PNPL: Buy Now, Pay Later

BNPL: Eine Lösung für E-Commerce KMU, um Kunden zu entlasten, ohne auf Umsätze zu verzichten

Nicht nur KMU stehen vor dem Problem von Liquiditätsengpässen - aufgrund des vorherrschenden Krisenklimas finden sich immer mehr ihrer Kunden im selben Boot der finanziellen Engpässe. Wenn Kunden aktuell über zu wenig Geld verfügen, können Sie Käufe und Transaktionen nicht abschließen. Dies wiederum führt zu einem Mangel an Cashflow und kann das Geschäft empfindlich ins Stocken geraten lassen.

Wie kann man als Unternehmen die Kunden also entlasten, ohne dabei auf wichtige Umsätze zu verzichten? Eine vielversprechende Lösung, die sich in diesem Zusammenhang für E-Commerce KMU anbietet, ist "Buy Now, Pay Later" (BNPL) - ein Konzept, das auch im Business-to-Business (B2B)-Bereich über Drittanbieter angewandt werden kann.

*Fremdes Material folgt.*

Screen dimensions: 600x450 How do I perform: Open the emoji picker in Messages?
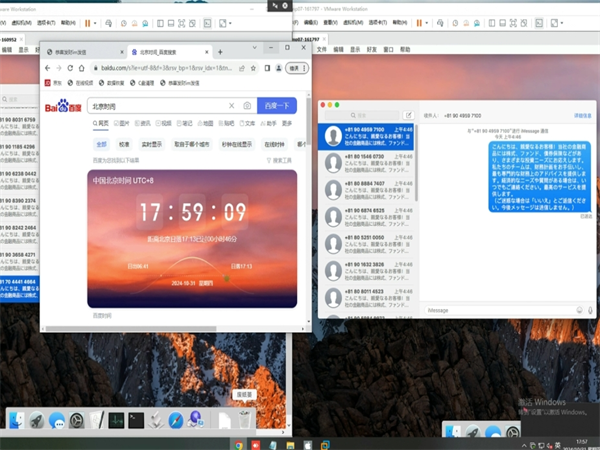(578, 311)
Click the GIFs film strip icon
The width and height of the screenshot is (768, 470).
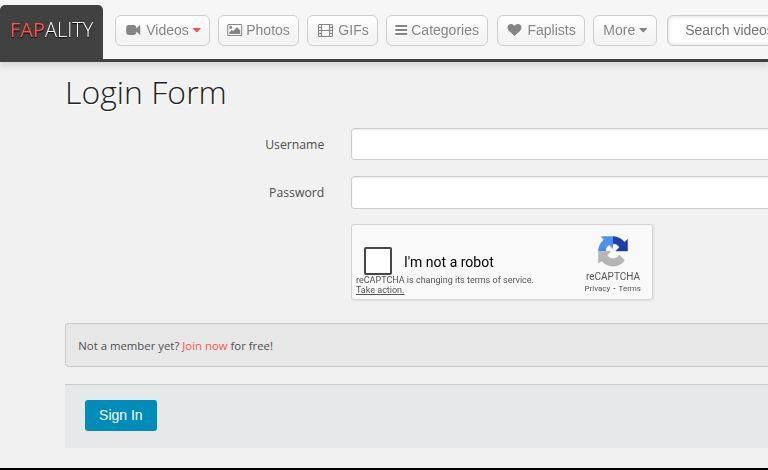click(x=325, y=30)
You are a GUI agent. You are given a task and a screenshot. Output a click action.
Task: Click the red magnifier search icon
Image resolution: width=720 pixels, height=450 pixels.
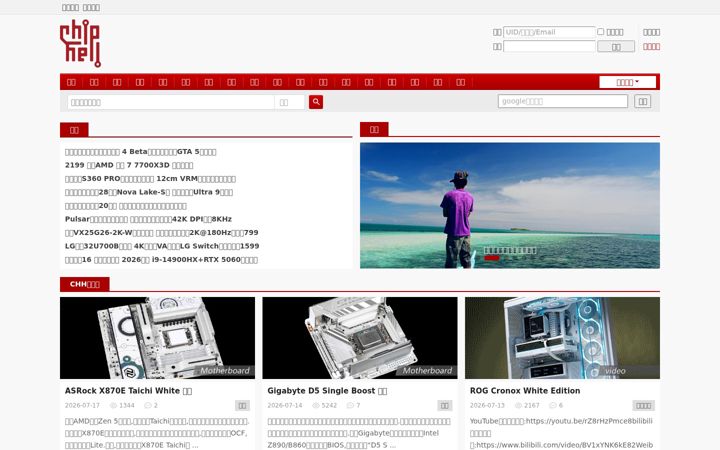(316, 102)
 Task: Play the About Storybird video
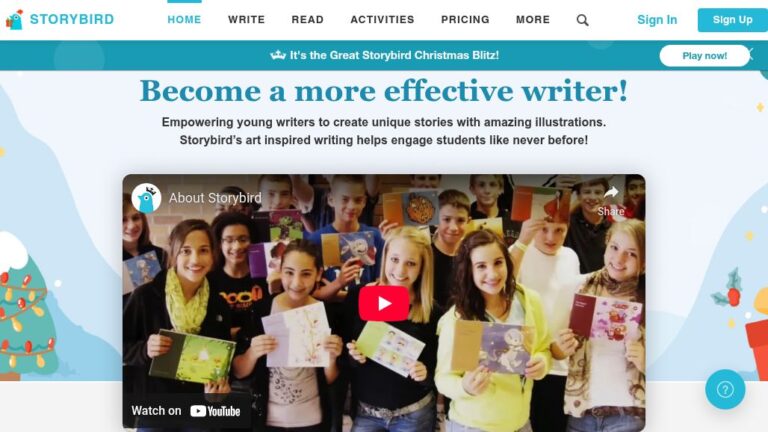point(384,304)

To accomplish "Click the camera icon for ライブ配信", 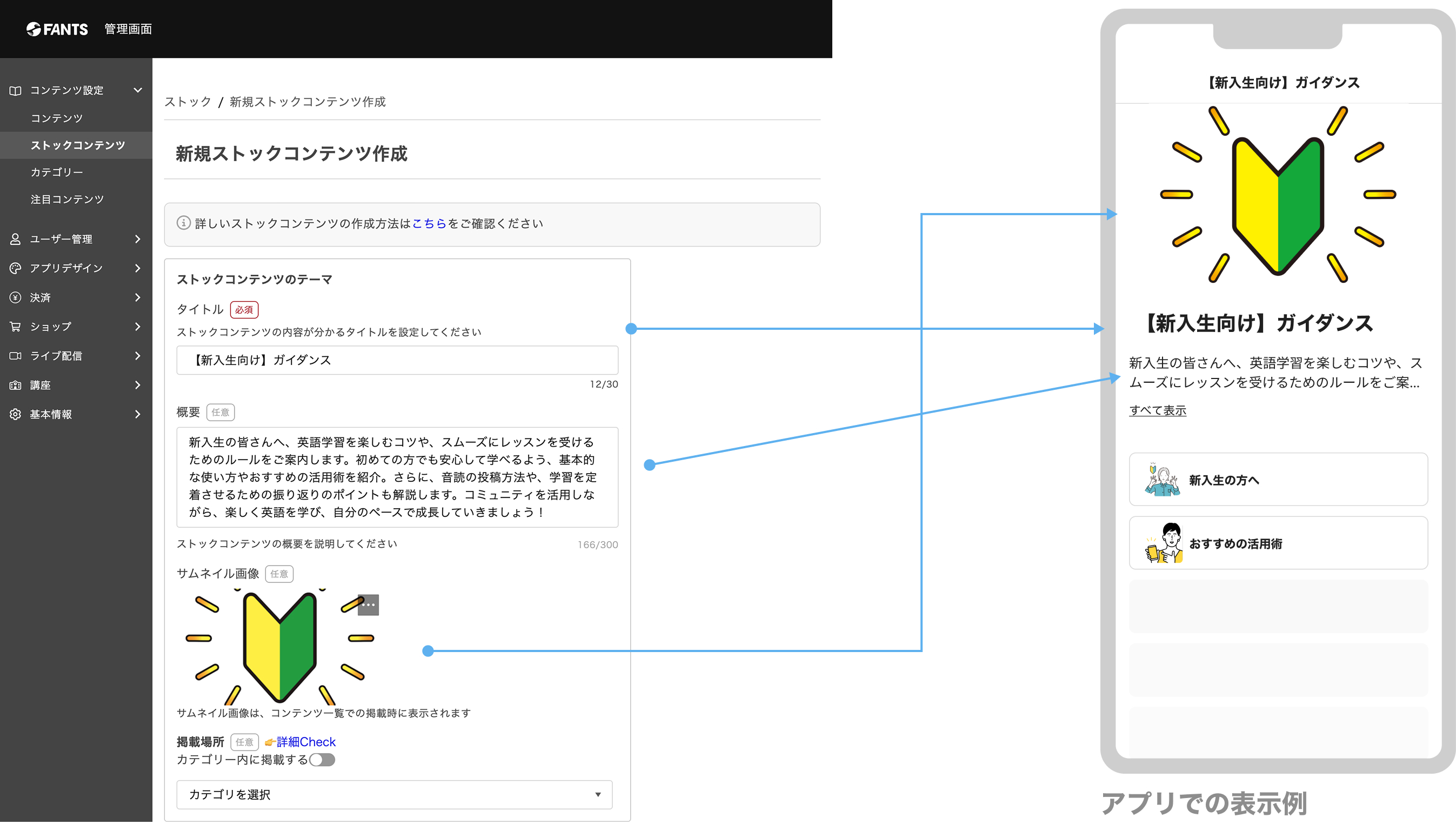I will pyautogui.click(x=15, y=356).
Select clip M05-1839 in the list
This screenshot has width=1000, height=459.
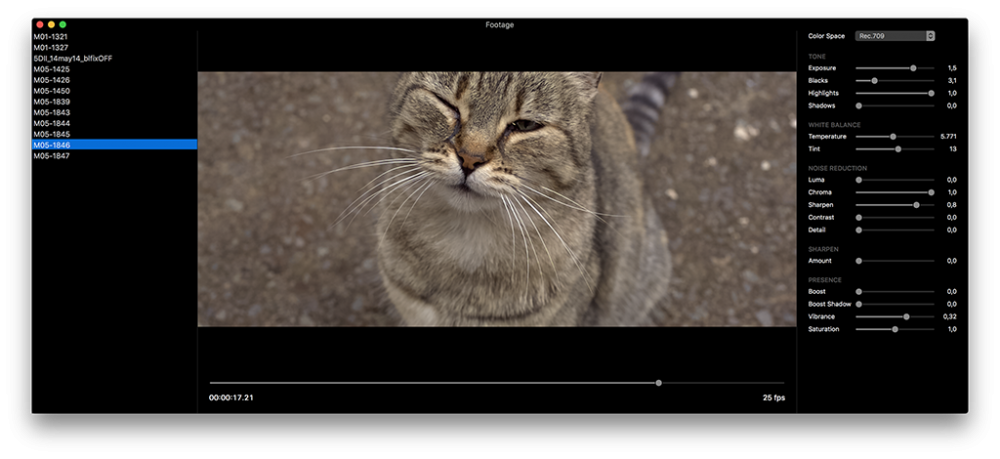[x=52, y=102]
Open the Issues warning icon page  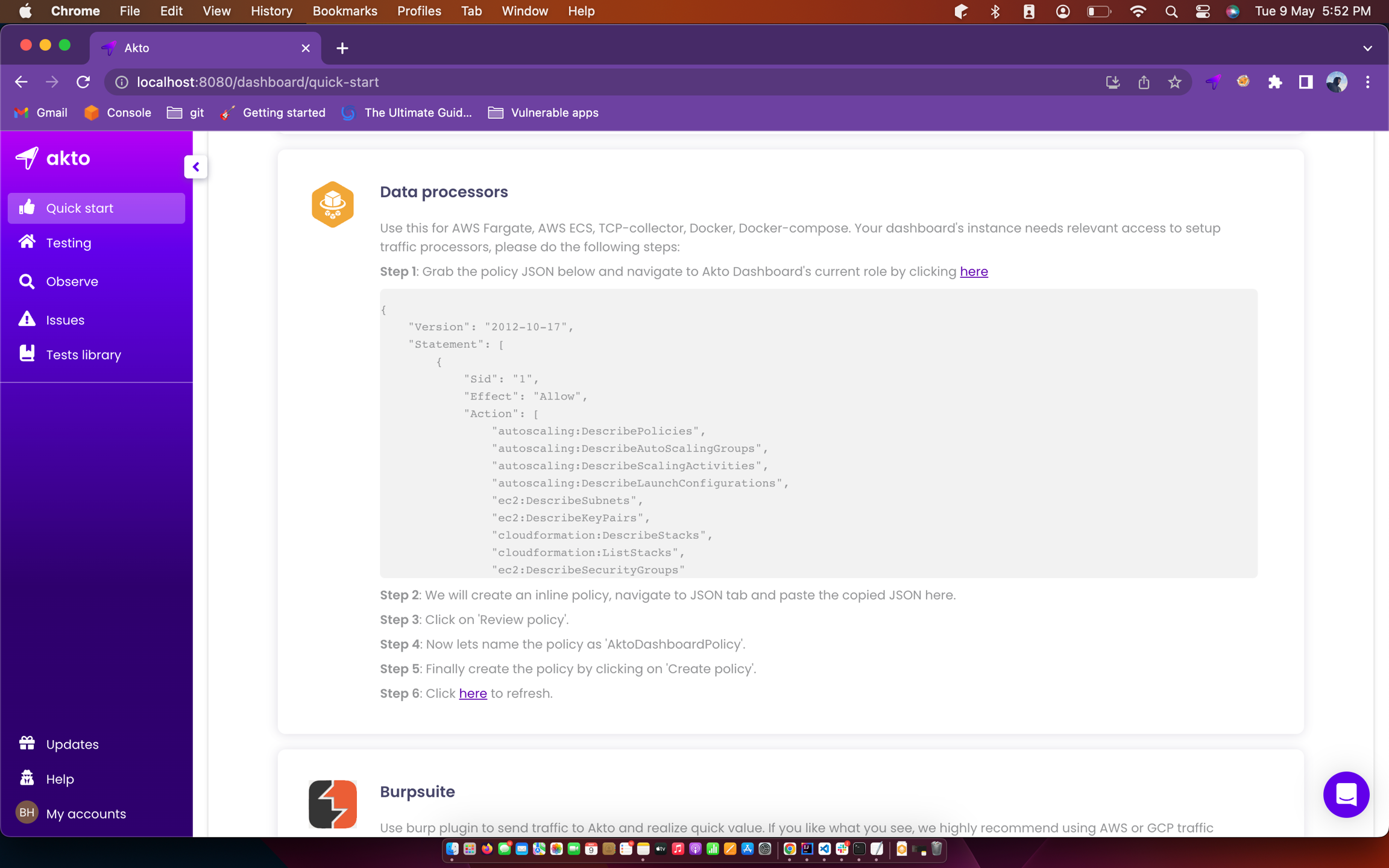(x=65, y=320)
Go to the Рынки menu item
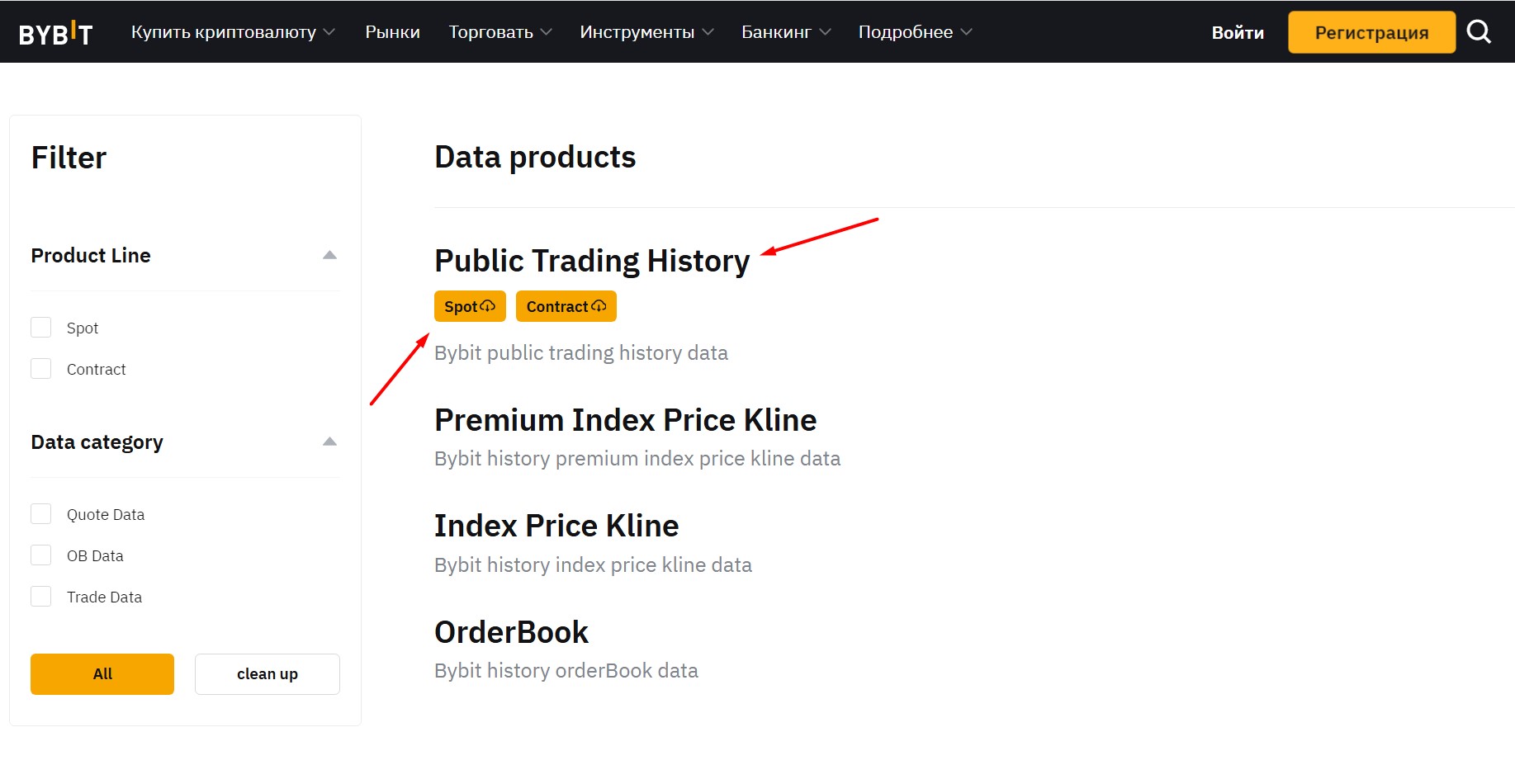The width and height of the screenshot is (1515, 784). [393, 32]
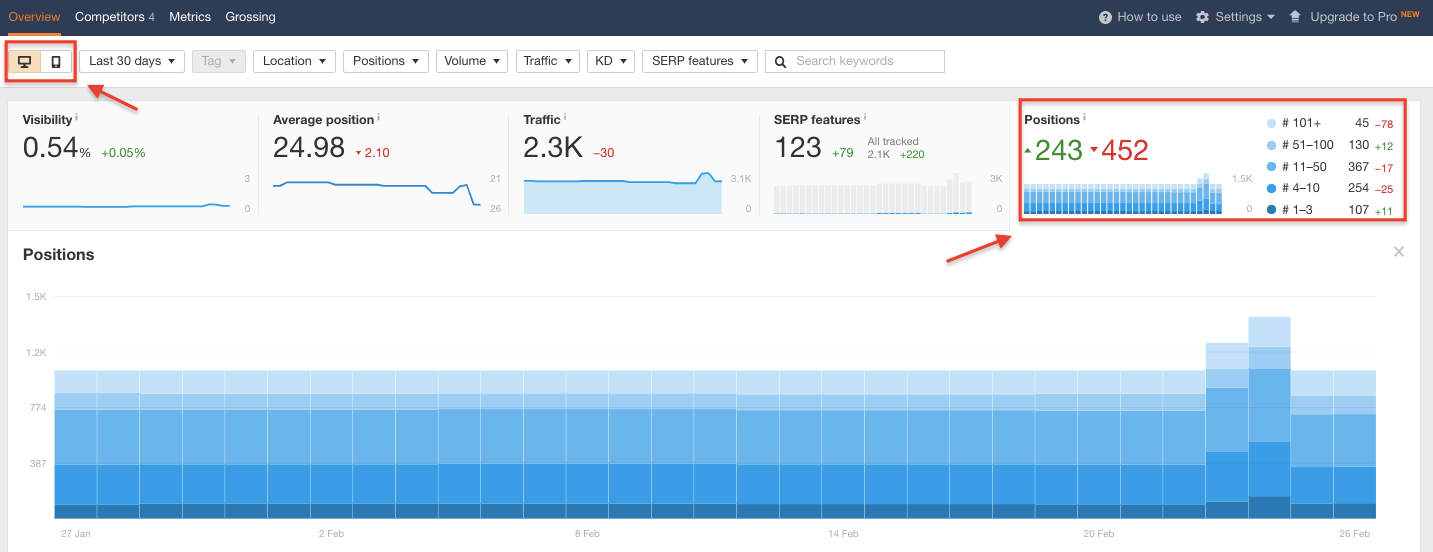Open the Settings gear menu
Screen dimensions: 1433x552
[x=1235, y=17]
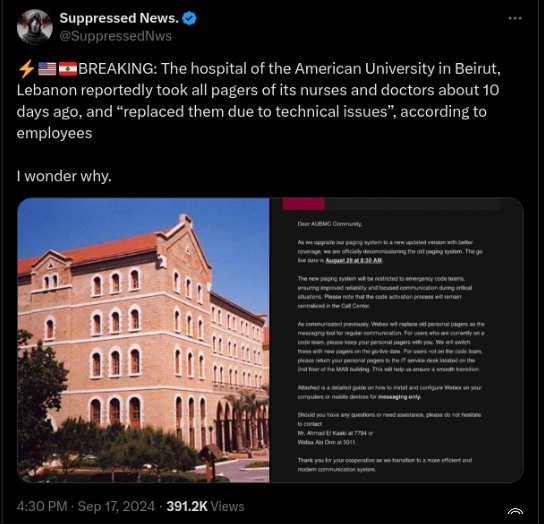Screen dimensions: 544x524
Task: Click the underlined August 29 date text
Action: 354,261
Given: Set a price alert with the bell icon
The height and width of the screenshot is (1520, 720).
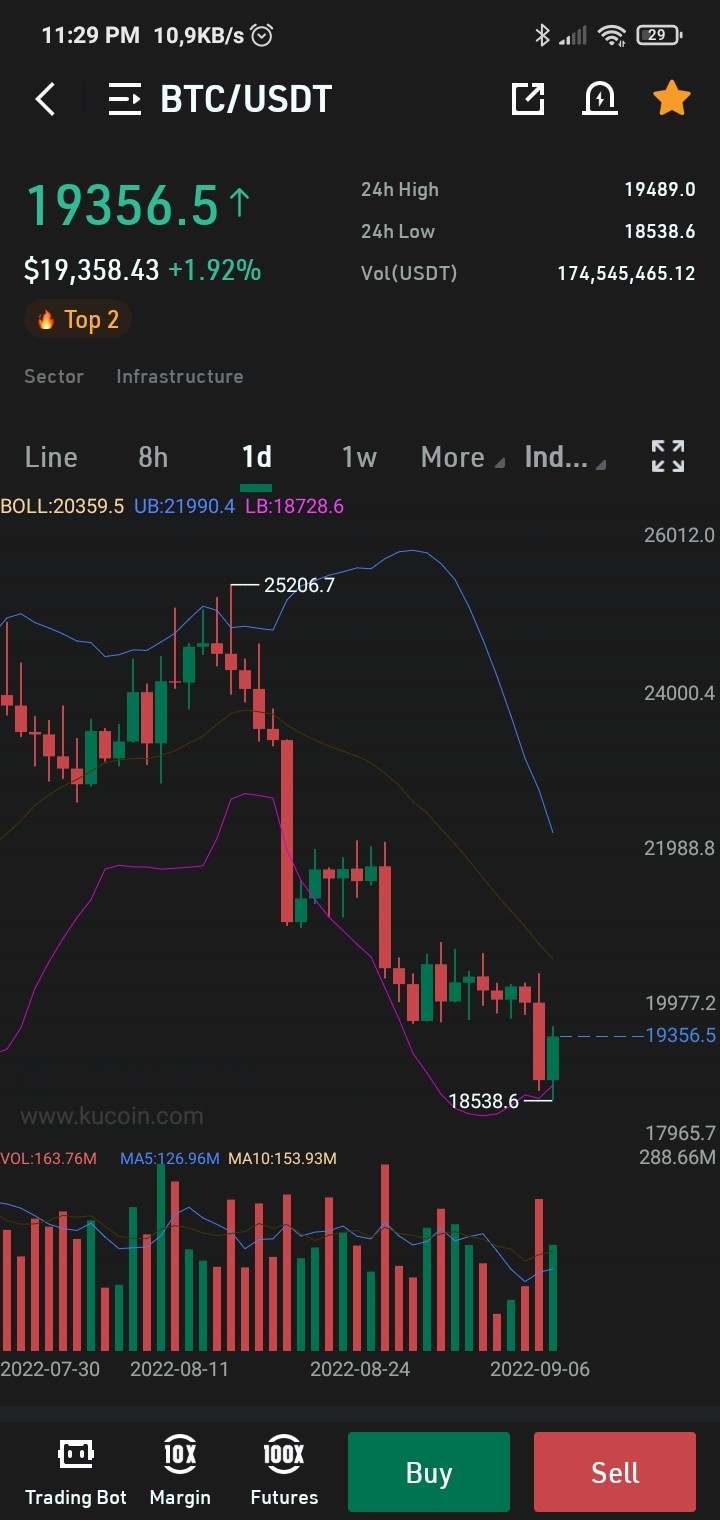Looking at the screenshot, I should [600, 98].
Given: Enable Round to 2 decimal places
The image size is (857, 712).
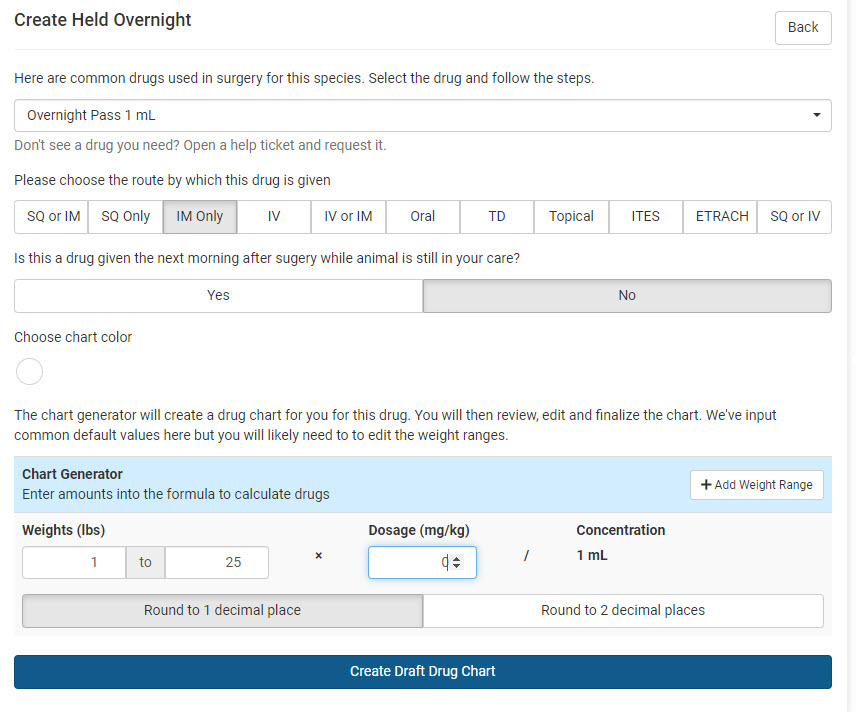Looking at the screenshot, I should coord(622,611).
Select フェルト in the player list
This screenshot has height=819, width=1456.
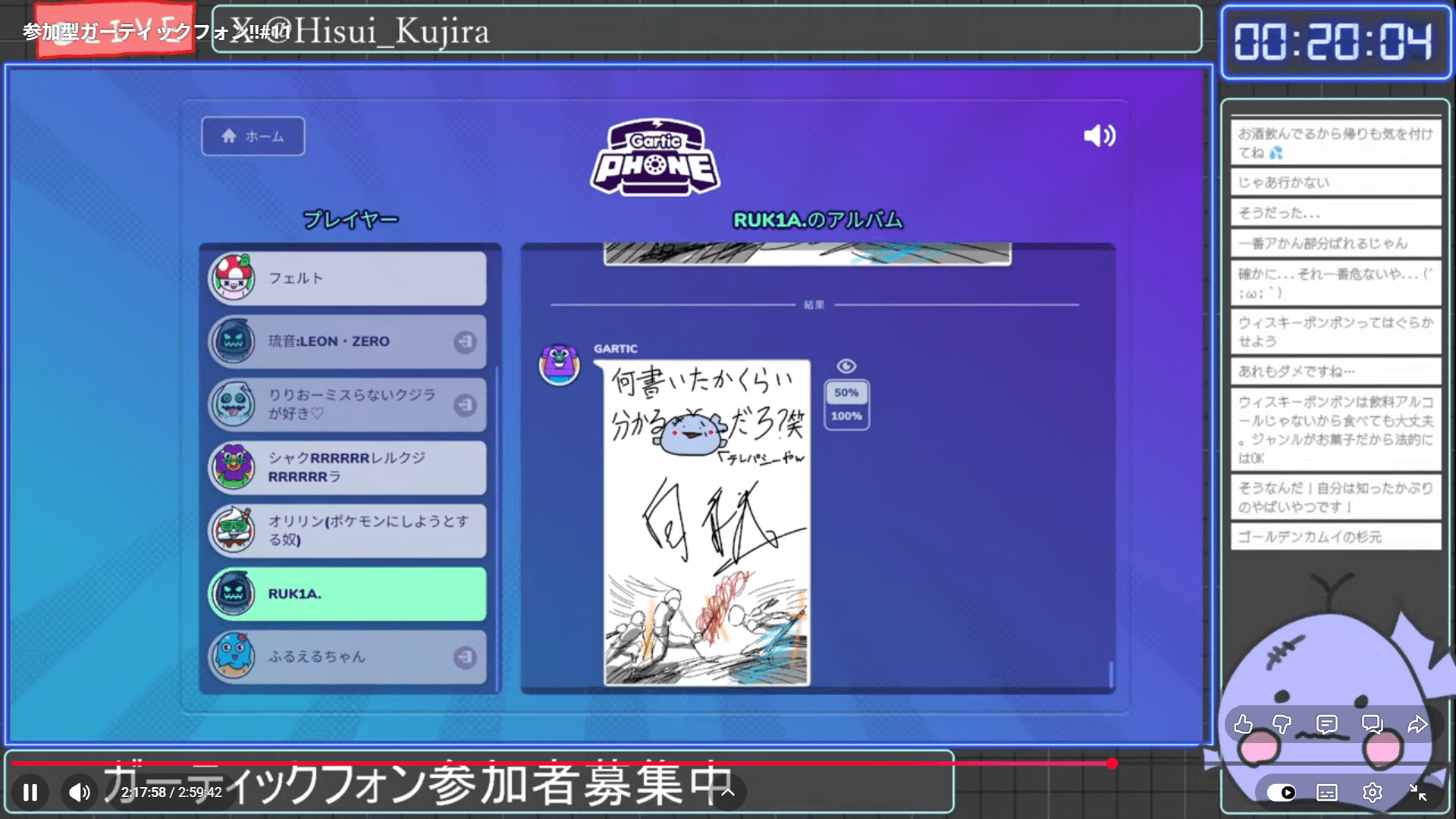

Diese Methode erlaubt Kunden, Einkäufe zu tätigen und die Zahlung auf einen späteren Zeitpunkt zu verschieben. Dabei übernehmen die BNPL-Anbieter nicht nur die Abwicklung der Zahlungen, sondern kümmern sich auch um die Bonitätsprüfung und ergreifen die notwendigen Maßnahmen, sollte ein Käufer seinen Verpflichtungen nicht nachkommen.

Der Vorteil von BNPL liegt auf der Hand: Die Unternehmen erhalten sofort das Geld für ihre verkauften Produkte oder Dienstleistungen, ohne auf die tatsächliche Bezahlung der Kunden warten zu müssen. Dies ermöglicht es den Unternehmen, ihren Cashflow aufrechtzuerhalten und weiterhin Umsätze zu generieren. Die Geschäftsprozesse werden nicht beeinträchtigt, und es ist nicht notwendig, die Produktion aufgrund begrenzter Liquidität herunterzufahren. Damit trägt BNPL dazu bei, die Herausforderungen von Liquiditätsengpässen sowohl für KMU als auch für deren Kunden zu mildern.